Es ist ein Treffen in Krisenzeiten. Deutschlands Medienbranche kommt vom 18.-20. Oktober 2022 bei den Münchner Medientagen zu einer ihrer traditionell größten Konferenzen zusammen. Schon Corona hatte auch Medienhäuser heftig gebeutelt, Energiepreise und Inflation setzen ihnen nun wie allen schwer zu. Das Motto des Branchentreffs mit erwarteten vielen Tausend Teilnehmenden: „More relevant than ever“ („Relevanter denn je“) – ist das Fakt oder Prinzip Hoffnung?

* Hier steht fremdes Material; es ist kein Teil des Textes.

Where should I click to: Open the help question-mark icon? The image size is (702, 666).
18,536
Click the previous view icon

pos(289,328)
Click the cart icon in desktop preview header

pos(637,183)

Ausgerechnet zu einer der selbst gemachten Krisen der Branche fehlen bei den Medientagen die Top-Vertreter: Die öffentlich-rechtliche ARD durchlebt unter anderem wegen Vorwürfen gegen Führungskräfte beim Rundfunk Berlin-Brandenburg (RBB) und beim Norddeutschen Rundfunk (NDR) schwere Turbulenzen. Von den Intendantinnen und Intendanten der ARD-Anstalten ist in München den Organisatoren zufolge niemand auf dem Podium. „Das ist schade“, gibt Medientage-Geschäftsführer Stefan Sutor unumwunden zu und verweist auf Termingründe der Eingeladenen. „Das hat mit dem Timing zu tun, das nicht in unserer Hand lag.“ Das Thema werde trotzdem diskutiert, sagt Bayerns höchster Aufseher für Privatsender, Thorsten Schmiege. „Die Medientage sind eine hervorragende Plattform, damit solche Themen nicht totgeschwiegen, auch Fehler nicht verschwiegen werden“, sagt er. Schmiege ist Präsident der Bayerischen Landeszentrale für neue Medien (BLM) – der Hauptträgerin der Medientage.
„In Krisen der Glaubwürdigkeit ist das Wichtigste: Dass man das offen anspricht, dass man das diskutiert.“
Ein Verschweigen kann man sich auch beim politischen Hauptredner zum Eröffnungsgipfel am Dienstagmittag kaum vorstellen: Markus Söder. Der bayerische Ministerpräsident und CSU-Chef hat die Bühne noch immer für medienpolitische Aufschläge und Kritik genutzt – und war einst selbst mal Journalist beim Bayerischen Rundfunk. Krieg und Krisen werden die #MTM vom ersten Tag an nicht loslassen: Der ukrainische Ex-Boxweltmeister Wladimir Klitschko soll live aus Kiew zugeschaltet werden zur Rolle der Medien im Krieg. Mit insgesamt mehr als 350 Podiumsgästen auf fünf Bühnen wollen die #MTM22 an den drei Veranstaltungstagen zugleich beweisen, dass die Branche mehr zu bieten hat als Krise: von TV- und Audio-Streaming auf nationalen wie internationalen Plattformen über die immer buntere Welt der Podcasts bis zur Frage: Wie verändert das „Web3“ oder auch „Web 3.0“ die Medienwelt – eine nächste Form des Netzes mit der Idee viel dezentraler Technologie statt wenigen großen Playern.
Für einen Hauch Glamour soll der Bayerische Fernsehpreis sorgen, der „Blaue Panther – TV & Streaming Award“ wird erstmals bei den Medientagen präsentiert. Kongress und Preis zählen zur politisch wie finanziell intensiven Förderung des Medienstandorts Bayern der Staatsregierung. Den Ehrenpreis des Ministerpräsidenten gab es schon vorab am Rande des Oktoberfests für Schauspieler und Ex-Gouverneur Arnold Schwarzenegger – mit dem sich Söder gewohnt gern fotografieren ließ.